------ Recorded data ------

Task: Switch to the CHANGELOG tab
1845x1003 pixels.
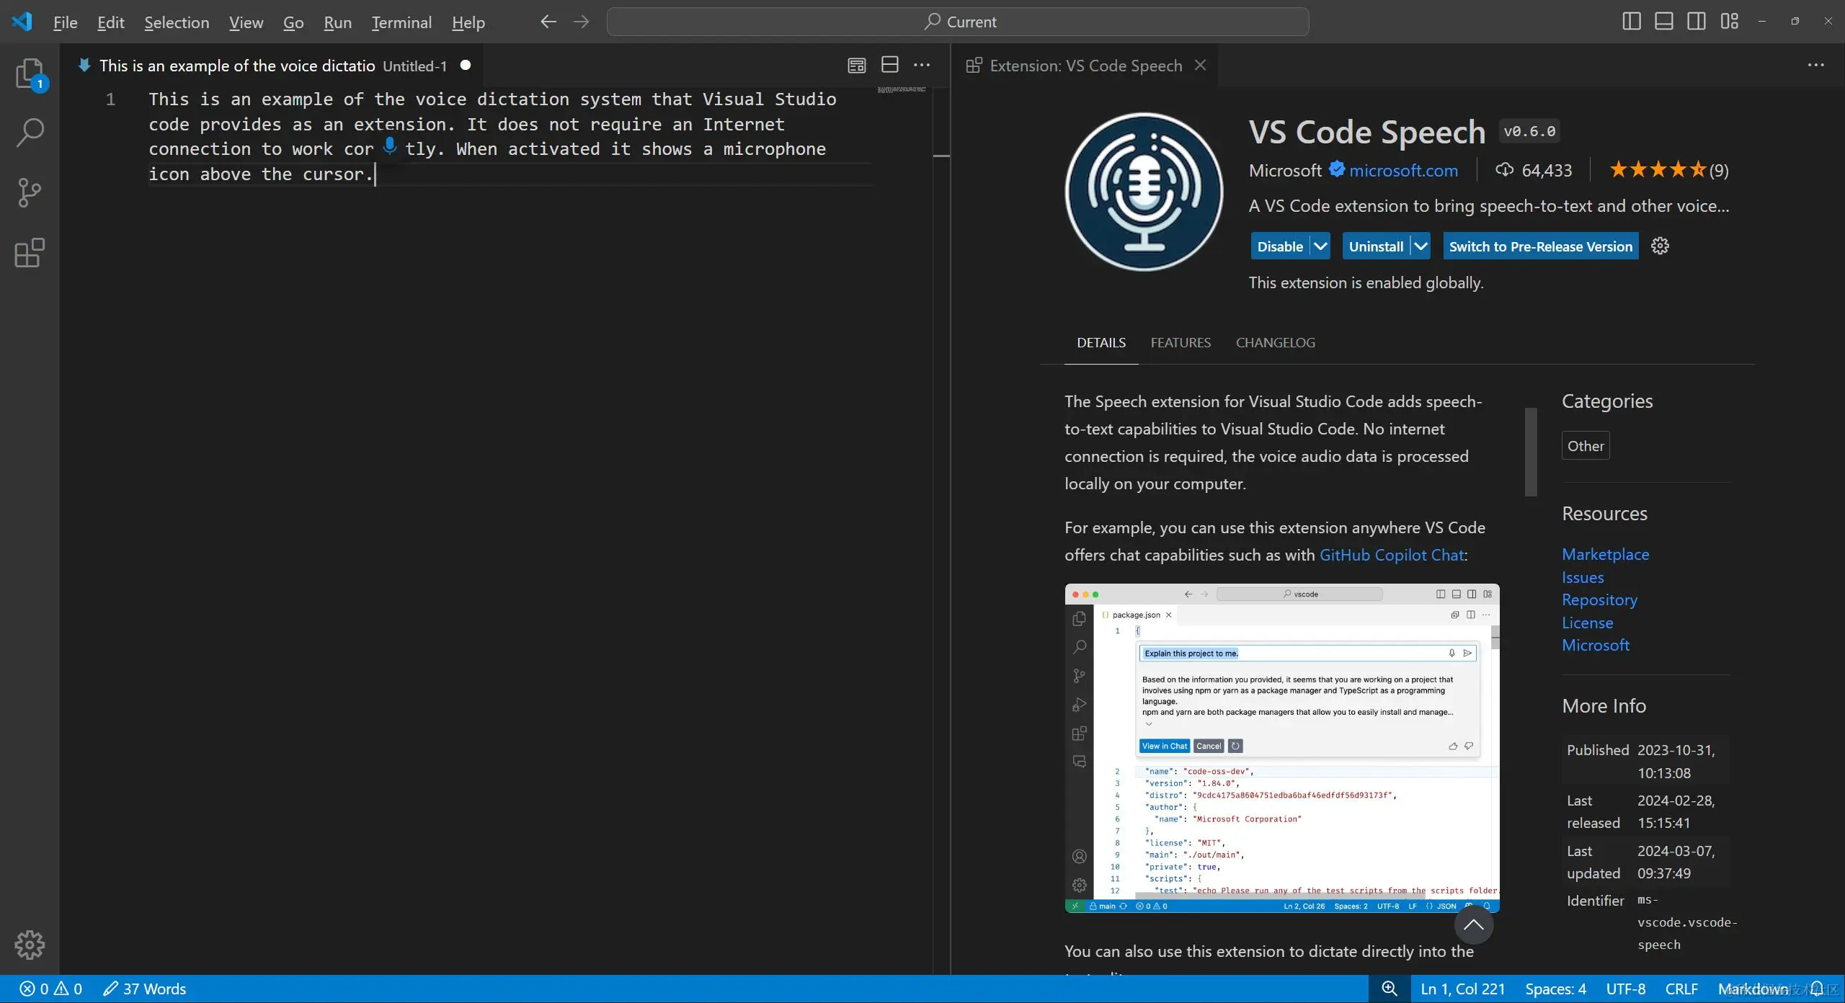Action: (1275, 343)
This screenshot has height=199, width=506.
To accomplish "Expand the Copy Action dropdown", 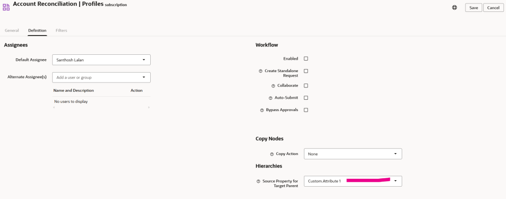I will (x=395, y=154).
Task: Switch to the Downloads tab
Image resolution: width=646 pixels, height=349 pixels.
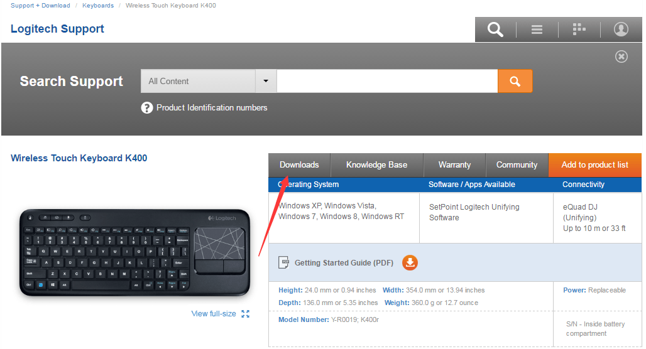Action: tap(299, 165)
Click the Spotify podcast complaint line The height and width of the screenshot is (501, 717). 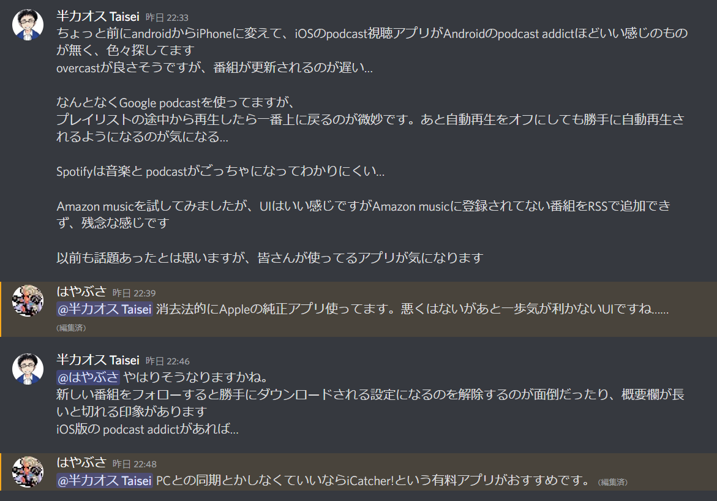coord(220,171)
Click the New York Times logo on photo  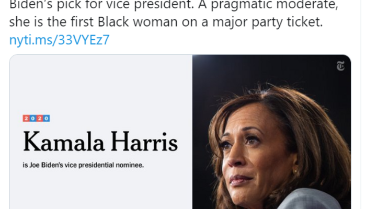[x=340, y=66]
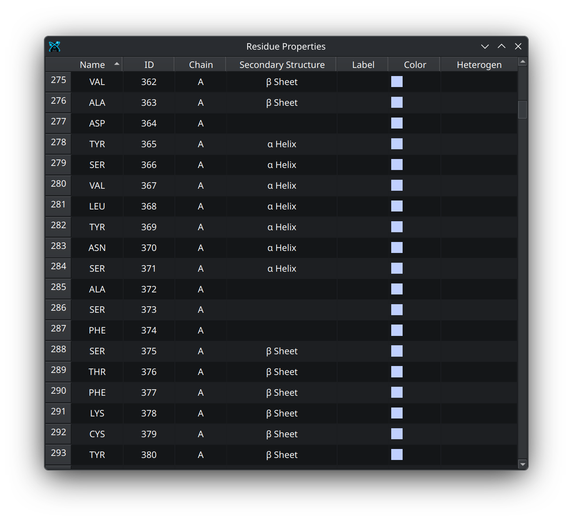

------
------ Recorded data ------

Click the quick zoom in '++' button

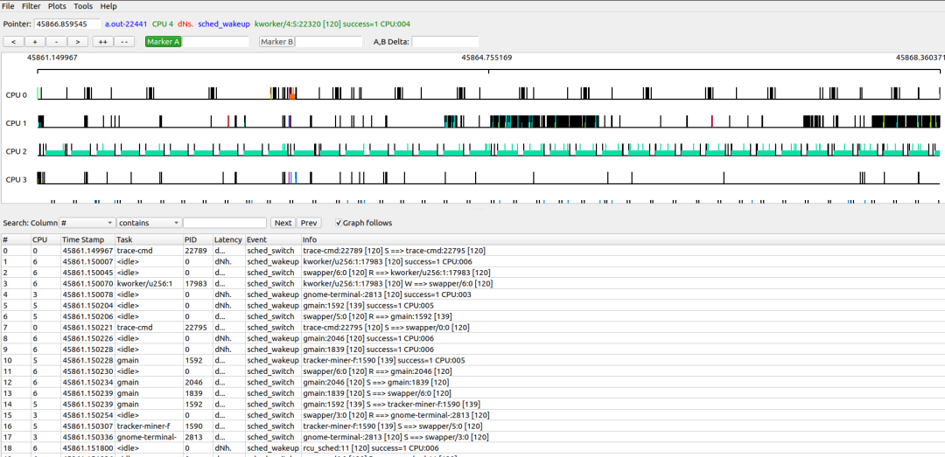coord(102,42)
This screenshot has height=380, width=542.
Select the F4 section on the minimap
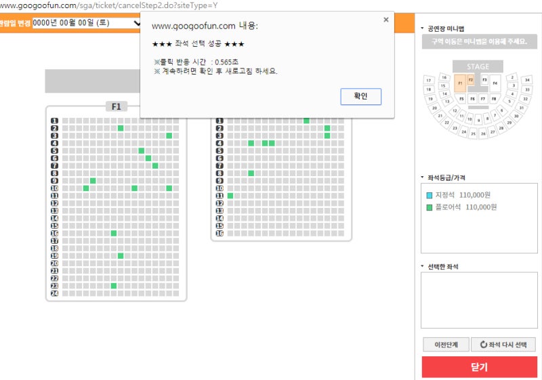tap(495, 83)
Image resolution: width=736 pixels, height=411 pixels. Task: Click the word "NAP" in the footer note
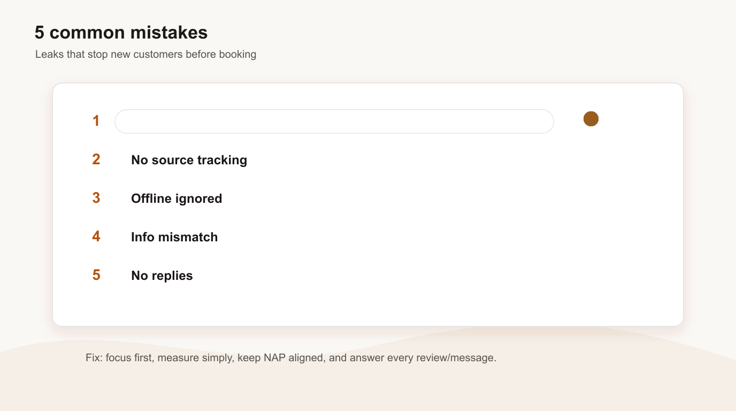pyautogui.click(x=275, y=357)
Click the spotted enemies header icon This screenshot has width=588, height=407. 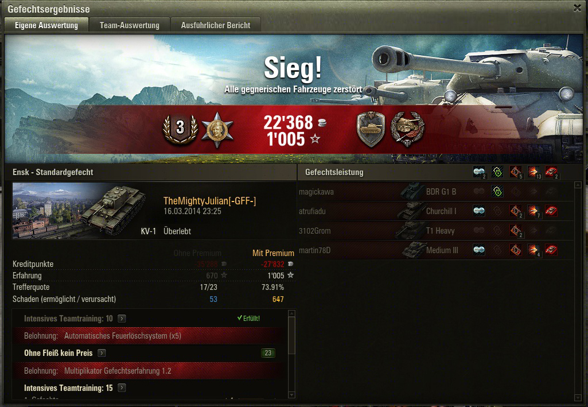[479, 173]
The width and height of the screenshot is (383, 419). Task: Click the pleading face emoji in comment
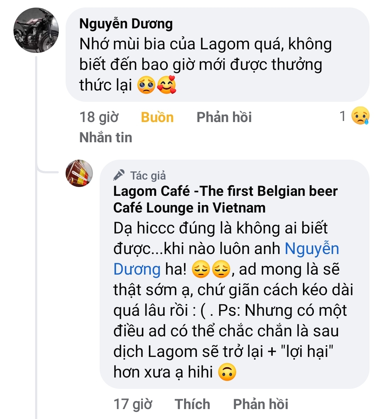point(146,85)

------
------ Recorded data ------

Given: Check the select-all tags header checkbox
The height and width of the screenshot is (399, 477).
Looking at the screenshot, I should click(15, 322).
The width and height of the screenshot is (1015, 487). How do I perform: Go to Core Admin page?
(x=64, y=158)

------

Problem →
Put the records from the line containing "The width and height of the screenshot is (383, 419)." through the line containing "point(146,85)" into a JSON list of strings, one string per line, omitting blank lines. Leave the pictures out of the list.

Answer for the task →
[
  "The width and height of the screenshot is (383, 419). Task: Click the pleading face emoji in comment",
  "point(146,85)"
]